··· DATA LISTING ···
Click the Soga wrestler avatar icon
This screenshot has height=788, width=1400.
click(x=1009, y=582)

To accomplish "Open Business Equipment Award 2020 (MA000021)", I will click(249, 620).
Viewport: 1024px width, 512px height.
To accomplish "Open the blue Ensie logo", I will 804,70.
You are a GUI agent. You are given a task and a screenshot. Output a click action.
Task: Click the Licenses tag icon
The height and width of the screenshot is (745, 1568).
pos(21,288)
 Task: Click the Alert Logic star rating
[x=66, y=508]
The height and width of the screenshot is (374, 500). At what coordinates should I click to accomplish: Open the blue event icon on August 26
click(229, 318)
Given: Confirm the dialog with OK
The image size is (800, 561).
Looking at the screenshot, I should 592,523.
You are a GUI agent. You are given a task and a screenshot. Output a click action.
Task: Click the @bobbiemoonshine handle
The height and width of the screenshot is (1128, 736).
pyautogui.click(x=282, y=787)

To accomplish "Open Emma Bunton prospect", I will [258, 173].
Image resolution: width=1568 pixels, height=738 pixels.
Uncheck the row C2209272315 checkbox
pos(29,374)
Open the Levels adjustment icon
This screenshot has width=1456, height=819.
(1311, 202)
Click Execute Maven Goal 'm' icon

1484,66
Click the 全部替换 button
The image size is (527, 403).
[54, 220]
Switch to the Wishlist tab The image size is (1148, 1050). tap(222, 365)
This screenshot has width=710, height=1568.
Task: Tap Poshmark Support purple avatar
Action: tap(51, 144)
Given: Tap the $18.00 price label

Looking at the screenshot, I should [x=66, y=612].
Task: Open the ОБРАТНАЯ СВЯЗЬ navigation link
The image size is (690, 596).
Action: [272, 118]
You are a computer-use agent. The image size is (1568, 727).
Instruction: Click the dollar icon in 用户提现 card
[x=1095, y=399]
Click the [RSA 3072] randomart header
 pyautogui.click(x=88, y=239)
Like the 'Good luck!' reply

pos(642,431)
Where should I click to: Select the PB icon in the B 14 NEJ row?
···
REQUIRED WORK: Please change every "GUI agent" in the data above to "screen agent" and write out the data again, leaving everything else as it stands.

FINISHED EXERCISE:
Click the Soga wrestler avatar icon
This screenshot has height=788, width=1400.
click(x=1009, y=582)

To accomplish "Open Business Equipment Award 2020 (MA000021)", I will click(249, 620).
Viewport: 1024px width, 512px height.
To accomplish "Open the blue Ensie logo", I will 804,70.
You are a screen agent. You are given a task and a screenshot. Output a click action.
Task: Click the Licenses tag icon
The height and width of the screenshot is (745, 1568).
pos(21,288)
 Task: Click the Alert Logic star rating
[x=66, y=508]
The height and width of the screenshot is (374, 500). At what coordinates should I click to accomplish: Open the blue event icon on August 26
click(229, 318)
Given: Confirm the dialog with OK
The image size is (800, 561).
Looking at the screenshot, I should 592,523.
You are a screen agent. You are given a task and a screenshot. Output a click action.
Task: Click the @bobbiemoonshine handle
The height and width of the screenshot is (1128, 736).
pyautogui.click(x=282, y=787)

To accomplish "Open Emma Bunton prospect", I will [258, 173].
Image resolution: width=1568 pixels, height=738 pixels.
Uncheck the row C2209272315 checkbox
pos(29,374)
Open the Levels adjustment icon
This screenshot has width=1456, height=819.
(1311, 202)
Click Execute Maven Goal 'm' icon

1484,66
Click the 全部替换 button
The image size is (527, 403).
[54, 220]
Switch to the Wishlist tab The image size is (1148, 1050). tap(222, 365)
This screenshot has width=710, height=1568.
Task: Tap Poshmark Support purple avatar
Action: tap(51, 144)
Given: Tap the $18.00 price label

Looking at the screenshot, I should [x=66, y=612].
Task: Open the ОБРАТНАЯ СВЯЗЬ navigation link
The image size is (690, 596).
Action: [272, 118]
You are a computer-use agent. The image size is (1568, 727).
Instruction: Click the dollar icon in 用户提现 card
[x=1095, y=399]
Click the [RSA 3072] randomart header
 pyautogui.click(x=88, y=239)
Like the 'Good luck!' reply

pos(642,431)
Where should I click to: Select the PB icon in the B 14 NEJ row?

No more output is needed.